Climate Negotiations:
Time for a Rethink
By Adil Najam and William Moomaw
Lets face it:
the global climate change regime is stuck in a rut. It is unlikely that things will change
dramatically at the forthcoming conference of the parties (CoP-9) of the United Nations
Framework Convention for Climate Change (UNFCCC). Of course, it is possible that Russia
could surprise everyone by deciding to ratify the Kyoto Protocol. It is possible, but not
probable.
Conceivably, the nations that have already ratified the
Kyoto Protocol could discover uncharacteristic boldness and decide to put the provisions
of the Protocol to test, with or without the Russians. The technicality that now gives the
Russians the deciding vote was entirely arbitrary to begin with. There is nothing stopping
the countries that have ratified the Protocol from launching an accelerated program of
implementation without allowing the erstwhile cold warriors -- the Americans and Russians
-- to hold the Protocol hostage.
Unfortunately, the odds are stacked against anything so
dramatic coming out of Milan. Global change of a very different is thick in the air. The
scepter of violence and war looms large. Multilateralism is in retreat. The US remains
adamant in its opposition to the very idea of the Kyoto Protocol. Developing countries are
resistant to mandatory obligations being thrust down their throat. Even the Europeans are
reluctant supporters of the Protocol. And upcoming elections in the US mean that most
parties would rather wait until next year and would have preferred if the meeting were not
being held at all.
This is a pity. Even as climate change becomes more
urgent with each new study, the momentum for action is fast disappearing. Instead of
simply rehashing old arguments and battered positions, CoP-9 should seriously rethink the
process and re-align to the original intent and aspirations of the UNFCCC. This would
require climate negotiators to build upon three key realisations.

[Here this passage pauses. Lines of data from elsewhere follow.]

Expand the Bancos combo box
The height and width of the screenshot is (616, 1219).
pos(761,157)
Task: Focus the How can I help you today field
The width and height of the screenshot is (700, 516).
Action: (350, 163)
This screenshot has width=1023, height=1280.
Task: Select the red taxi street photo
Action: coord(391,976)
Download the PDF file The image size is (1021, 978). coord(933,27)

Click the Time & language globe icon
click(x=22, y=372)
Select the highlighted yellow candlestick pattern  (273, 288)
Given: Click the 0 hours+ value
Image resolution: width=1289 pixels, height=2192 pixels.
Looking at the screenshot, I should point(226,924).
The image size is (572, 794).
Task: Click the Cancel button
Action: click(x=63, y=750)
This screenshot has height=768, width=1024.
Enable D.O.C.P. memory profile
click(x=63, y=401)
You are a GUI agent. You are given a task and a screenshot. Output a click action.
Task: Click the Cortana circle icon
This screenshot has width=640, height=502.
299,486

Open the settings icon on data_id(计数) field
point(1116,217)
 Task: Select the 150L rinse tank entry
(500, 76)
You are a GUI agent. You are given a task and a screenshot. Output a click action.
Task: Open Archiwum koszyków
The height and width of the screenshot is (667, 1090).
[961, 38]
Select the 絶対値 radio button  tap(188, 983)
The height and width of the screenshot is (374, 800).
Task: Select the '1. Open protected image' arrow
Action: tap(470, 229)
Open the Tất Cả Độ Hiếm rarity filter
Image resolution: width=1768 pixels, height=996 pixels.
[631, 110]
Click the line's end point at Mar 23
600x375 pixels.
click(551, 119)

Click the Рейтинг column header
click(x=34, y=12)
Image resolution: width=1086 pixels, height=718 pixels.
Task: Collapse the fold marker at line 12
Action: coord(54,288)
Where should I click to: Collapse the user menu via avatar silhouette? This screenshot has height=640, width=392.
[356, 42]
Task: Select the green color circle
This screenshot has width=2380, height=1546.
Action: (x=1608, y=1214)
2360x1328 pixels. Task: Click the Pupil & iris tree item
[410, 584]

Crisis of Imagination: First, the problems of the
climate regime are not just political pathologies of expediency but also a crisis of
imagination. Ironically, the one global problem that is most clearly long-term has
elicited the most short-term policy reactions. Making decadal commitments can lead into
blind alleys of short term compliance that preempt the century long strategies needed to
actually meet the goal of protecting the climate system and promoting human well-being.
The climate regime needs to take a bold and imaginative stance to determine not only the
cost of action today but also the cost of inaction tomorrow. It is mistaken to believe
that a series of well-meaning but poorly thought-out interim measures will ultimately lead
us to a safe stabilisation of atmospheric greenhouse gases. It would be more prudent to
start from a conception of where we eventually want to be and work backwards to what we
need to do today to get there.
Malady of Mal-Consumption: Second, the
notion of mal-consumption should be placed at the center. The problem is not
just the levels of consumption but also the nature of consumption. The livelihoods and
well-being of people, and particularly equity concerns, must be central to any policy
enterprise. But a right to use sub-optimal technologies when better alternatives are
available cannot contribute to well-being. For the North this means unshackling itself
from the trap of obsolescence: i.e., using 19th century fuels (e.g., coal) and
mid-twentieth century technologies (e.g., power plants, electric grids). The Norths
folly is not only that it remains embedded in outmoded processes, but also that it
continues to give legal cover to their perpetuation (e.g., US subsidisation of its steel
behemoths). For the South this means giving up its demand to repeat the mistakes that were
made by the North. Paradoxically, because developing countries are where they are, they
have the ability to make better decisions than the North. There is no sustainable
development model in the North to emulate; if one is to emerge it will have to be crafted
by the South itself.
Making the Global, Local: Finally, stale debates
and finger pointing at the inter-state level has to give way to fresh thinking at the
people and community level about approaches that can work. The most promising initiatives
and the most robust implementation of climate friendly change are happening at the level
of enterprise, of communities, institutions and even by individuals. Across Europe and the
US, local governments at the municipality level are creating their own action plans to
implement the Kyoto targets. They are doing so without any edict from their national
governments and at odds with national policy. Similarly, communities across the developing
world are moving to efficient cookers and water heaters, not because they are being told
to, but because it makes sense to their livelihoods aspirations. The role of global
climate policy must be recast to focus more on unleashing the spirit and potential of
civic enterprise and to remove the hurdles to policy innovation at the local levels.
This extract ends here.